Wiener-dog
Talk about black comedy. "Wiener-Dog," the newest from quirky writer/director Todd Solondz ("Welcome to the Dollhouse"), makes even his earlier work seem bright and cheery.
The title refers to a cute little dachshund who acts as the film's MacGuffin, getting passed around from owner to owner through a series of unlikely happenings. The story isn't about the dog, though, rather than the dysfunctional people into whose lives she enters and impacts in often odd ways.
It's an ensemble piece starring the likes of Greta Gerwig, Danny DeVito, Ellen Burstyn and Julie Delpy, each playing characters who are in some way bitter or sad. The dog's presence doesn't necessarily make them happier or more despondent, but serves as an impetus to them acting upon their situation, taking the next step in their pitiful lives.
They may not grow, but at least they're in motion.
For instance, DeVito plays a has-been screenwriter still eking out an existence as a film school teacher, where he's derided by the students and faculty as criminally out of touch. He's (in)famous for his old-school Hollywood "What if" approach to storytelling — what if your girlfriend dumps you? What if you're mistaken for a spy?

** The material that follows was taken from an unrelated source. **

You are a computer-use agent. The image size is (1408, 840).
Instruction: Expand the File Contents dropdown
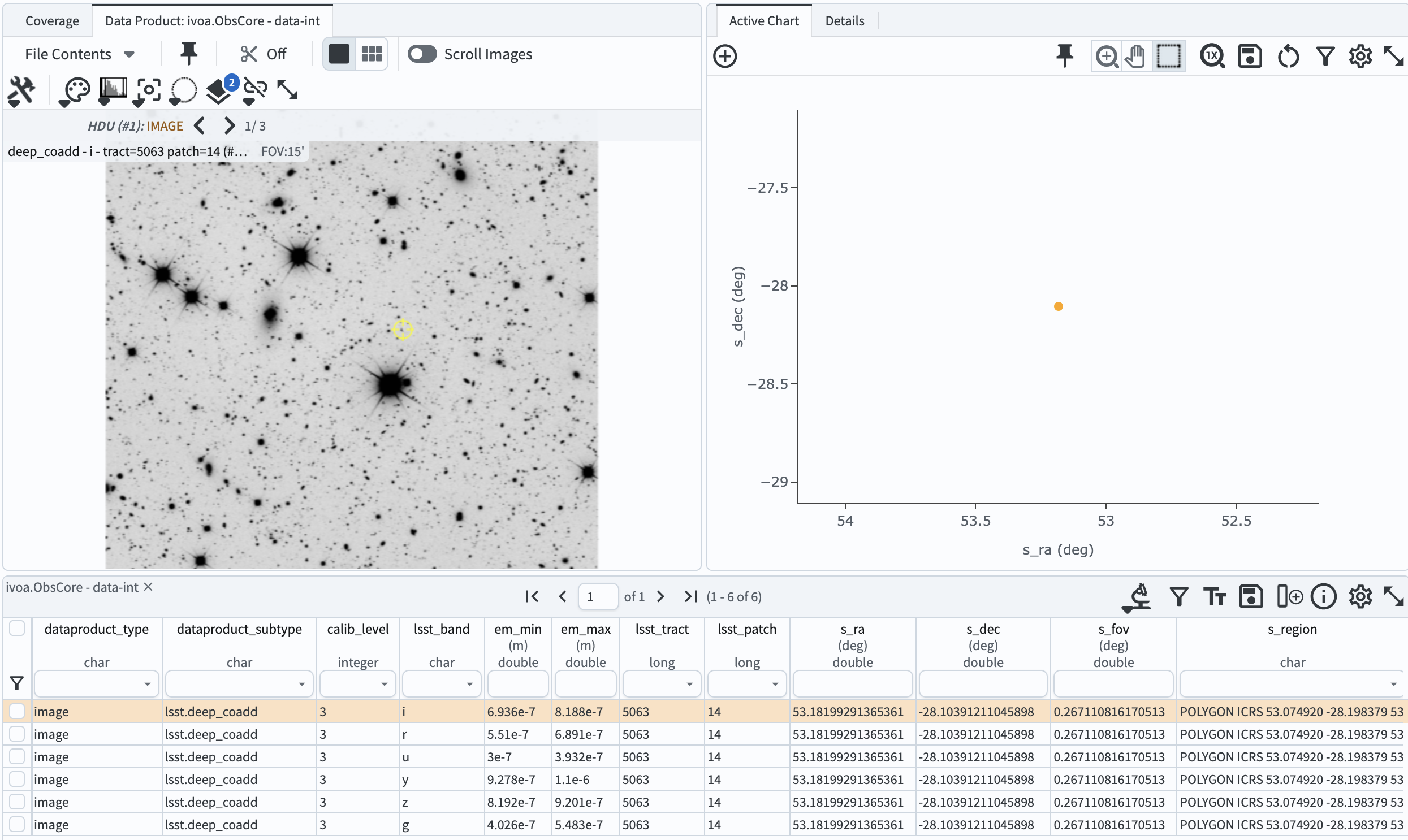tap(79, 54)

His agent has just dumped him and the replacement seems eager to pass him off, too. Nobody wants to even read his new script, and the school's dean literally uses him to fill seats at a Q&A with an incredibly snotty alumni who just made a hit film — where he's insulted from the stage, because who knew the old fossil was still rambling around?
He ends up with a novel use for the dog as the ultimate middle finger to everyone who's put him down.
The comedy in this portion is the most biting, especially the bile directed at know-nothing youngsters who deride the professor's approach but have nothing to contribute themselves. I especially liked the interview with a prospective student who is completely unable or unwilling to name a specific movie that inspired him. "Just name a movie!" he finally thunders.
(No doubt these scenes are inspired by Solondz' own tenure teaching at my alma mater, New York University's Tisch School of the Arts. After watching this film, I would tremble to speak up as a student in his class ...)
Other sequences are less compelling, like the opening one that provides the title. The dog is given that name by a young boy, Remi (Keaton Nigel Cooke), whose father buys his son a pet as part of his recuperation process from cancer. The parents (Tracy Letts and Delpy) employ the pup as another front in their ongoing war against each other. But the whole piece feels stiff and constructed.
Better is a strange meeting between an elderly woman (Burstyn), bitter and lonely, who gets a visit from her wayward granddaughter, played by Zosia Mamet. Their tenuous relationship is spotlit in just a few marvelous minutes of screen time — the girl only shows up every few years when she needs money, with her latest all-wrong boyfriend in tow. This is followed by the grandmother's encounter with her own mortality that is both amusing and harrowing.
Another portion of the canine's journey is being dognapped by a veterinary assistant (Greta Gerwig, in frump mode with big glasses), who nurses him back to health after almost being euthanized. She bumps into an old tormentor from high school (Kieran Culkin) whom she secretly had a crush on, and the two begin a spontaneous road trip to Ohio. Along the way they pick up hitchhikers — surely the most morose mariachi band that ever existed — and the bully has an unexpectedly heartfelt conversation with his brother.
Sometimes the dog's transition is made explicit, such as the dognapping, but other times he just appears, Zelig-like, in the midst of the next chapter.
"Wiener-Dog" is an odd, odd film. That seems to be an ongoing thing nowadays, with films like this and "Swiss Army Man" that embrace weirdness for its own sake. The humor is bone-dry and wry, the sort of thing that produces a grimaced smirk rather than a guffaw.
I can't say I really enjoyed it in its totality, but it has interesting stops along the way.